PAGE TEXT below:

Exceptional computing and laboratory resources are available in Pittsburgh and throughout the country. Access to some of these resources requires an account, which you can set up directly with the groups responsible for their maintenance.
Resources at the University of Pittsburgh
- Your large datasets might come from the Genomic and Proteomic Core Laboratories (GPCL) or from other laboratories throughout the university that conduct sequencing or other omics assays. The GPCL services include specimen processing (DNA/RNA extraction, amplification), sequencing (Sanger, next-generation, Life Technologies Ion Torrent), genotyping (Illumina, Affymetrics, Sequenom), expression analysis (TaqMan, SABiosciences, Illumina, Affymetrix), epigenetic analysis, mutation detection, and NanoString platforms (mRNA, miRNA, CNV).
- In partnership with the Institute for Precision Medicine, the Molecular Biology Information Service of the Pitt Health Sciences Library is pleased to provide University of Pittsburgh researchers free access to the CLC genomics workbench from QIAGEN as well as the CLC BioMedical Workbench, Ingenuity Pathway analysis and Ingenuity Variant analysis for analysis of next generation sequencing (NGS) datasets. Monthly workshops are offered in the application of these tools as well as assistance by analysts from the Department of Biomedical Informatics Genome Analysis Core (DBMI-GAC).
- The Pittsburgh Genomic Resource Repository (PGRR), in partnership with the Pittsburgh Supercomputing Center (PSC) and UPMC, provides a framework through which researchers can access and analyze large national datasets, with links to complete patient data for those who are UPMC patients and who provided consent for their clinical data to be re-linked with research data. Currently, PGRR mirrors The Cancer Genome Atlas (TCGA), with de-identified clinical data from UPMC for patients whose tumors were contributed to TCGA. Additional large omic datasets will be managed in the same way. Investigators interested in gaining access to these datasets and computing infrastructure must request an account from PGRR. The Center for Simulation and Modeling (SaM), a partner in the PGRR, separately helps university researchers utilize the latest advances in parallel computing and partner with faculty and staff at the Center in analyzing and modeling large datasets.
- You can also directly contact the PSC, which offers university, government, and industry researchers access to exceptional high-performance computing hardware, software, and expertise. You can request supercomputing time and receive training through the PSC.
- The Clinical and Translational Science Institute (CTSI), in addition to maintaining the GPCL, also offers investigators help with regulatory issues (including IRB protocols and consent forms), patient recruitment, using electronic health record data, conduct text-based searches of pathology and radiology reports (and identify tissue available at the Health Sciences Tissue Bank), and ethics training (through the Responsible Conduct of Research Center).
Resources outside the University of Pittsburgh
- You can find extensive diverse data about tens of thousands of human genes at GeneCards®. If you are looking for (or how) to order next-generation sequencing services and library preparation from the top providers, you might start with Genohub.

End of PAGE TEXT.
DATA RECORDS below:

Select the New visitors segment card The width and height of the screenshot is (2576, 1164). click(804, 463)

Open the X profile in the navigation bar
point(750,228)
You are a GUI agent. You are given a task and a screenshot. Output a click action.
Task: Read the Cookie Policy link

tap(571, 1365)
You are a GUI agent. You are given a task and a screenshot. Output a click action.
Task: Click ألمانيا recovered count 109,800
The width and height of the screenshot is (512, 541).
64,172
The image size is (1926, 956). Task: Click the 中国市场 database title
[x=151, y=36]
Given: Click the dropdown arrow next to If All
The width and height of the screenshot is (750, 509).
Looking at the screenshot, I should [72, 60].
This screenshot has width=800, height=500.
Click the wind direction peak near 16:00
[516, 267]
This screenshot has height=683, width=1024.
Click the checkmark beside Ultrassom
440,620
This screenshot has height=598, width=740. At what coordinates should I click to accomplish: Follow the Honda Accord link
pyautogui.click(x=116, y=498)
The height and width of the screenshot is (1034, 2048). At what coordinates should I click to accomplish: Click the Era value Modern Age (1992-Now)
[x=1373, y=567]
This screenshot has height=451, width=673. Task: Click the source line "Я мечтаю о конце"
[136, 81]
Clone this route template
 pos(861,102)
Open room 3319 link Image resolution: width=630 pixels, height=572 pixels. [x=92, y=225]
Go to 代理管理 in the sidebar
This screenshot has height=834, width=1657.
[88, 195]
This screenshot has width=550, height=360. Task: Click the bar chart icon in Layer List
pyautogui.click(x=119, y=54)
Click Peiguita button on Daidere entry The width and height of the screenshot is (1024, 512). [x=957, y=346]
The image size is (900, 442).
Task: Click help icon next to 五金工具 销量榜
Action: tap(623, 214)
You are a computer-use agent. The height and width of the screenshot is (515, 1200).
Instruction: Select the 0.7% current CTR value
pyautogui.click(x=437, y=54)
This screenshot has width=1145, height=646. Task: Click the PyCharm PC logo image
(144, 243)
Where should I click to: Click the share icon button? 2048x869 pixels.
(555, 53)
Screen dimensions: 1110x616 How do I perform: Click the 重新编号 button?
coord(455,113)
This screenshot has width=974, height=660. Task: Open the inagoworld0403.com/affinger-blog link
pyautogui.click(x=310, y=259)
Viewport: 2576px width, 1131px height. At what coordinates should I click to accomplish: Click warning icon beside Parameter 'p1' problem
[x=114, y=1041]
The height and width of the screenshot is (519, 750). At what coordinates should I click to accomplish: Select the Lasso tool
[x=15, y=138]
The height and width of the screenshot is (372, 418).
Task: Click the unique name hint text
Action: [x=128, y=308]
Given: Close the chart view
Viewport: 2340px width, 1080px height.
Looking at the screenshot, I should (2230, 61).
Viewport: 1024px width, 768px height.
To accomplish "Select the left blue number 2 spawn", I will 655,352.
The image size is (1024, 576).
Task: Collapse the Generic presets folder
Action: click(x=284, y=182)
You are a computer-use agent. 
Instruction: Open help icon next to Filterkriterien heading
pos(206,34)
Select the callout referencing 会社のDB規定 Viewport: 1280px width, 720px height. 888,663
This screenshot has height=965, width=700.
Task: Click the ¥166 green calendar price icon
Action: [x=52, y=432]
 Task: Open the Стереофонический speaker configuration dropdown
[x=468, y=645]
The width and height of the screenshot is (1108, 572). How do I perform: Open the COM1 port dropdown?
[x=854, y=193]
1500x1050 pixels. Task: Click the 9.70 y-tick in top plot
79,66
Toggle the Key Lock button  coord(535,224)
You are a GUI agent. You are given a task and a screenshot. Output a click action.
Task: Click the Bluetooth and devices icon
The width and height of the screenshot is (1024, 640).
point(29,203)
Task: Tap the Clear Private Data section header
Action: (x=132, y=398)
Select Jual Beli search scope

End of DATA RECORDS.

** TASK 1 **
In one to three sentences, explain what the page on research resources says the free CLC and Ingenuity tools from the Molecular Biology Information Service are for.
** TASK 2 **
Copy from the page on research resources the part that opens with the words containing "- You can also" and closes with "of Research Center).".
Nothing in the rows is used here.

** EXERCISE ANSWER 1 **
The Molecular Biology Information Service of the Pitt Health Sciences Library, in partnership with the Institute for Precision Medicine, gives University of Pittsburgh researchers free access to these tools. They are for analyzing next generation sequencing (NGS) datasets.

** EXERCISE ANSWER 2 **
- You can also directly contact the PSC, which offers university, government, and industry researchers access to exceptional high-performance computing hardware, software, and expertise. You can request supercomputing time and receive training through the PSC.
- The Clinical and Translational Science Institute (CTSI), in addition to maintaining the GPCL, also offers investigators help with regulatory issues (including IRB protocols and consent forms), patient recruitment, using electronic health record data, conduct text-based searches of pathology and radiology reports (and identify tissue available at the Health Sciences Tissue Bank), and ethics training (through the Responsible Conduct of Research Center).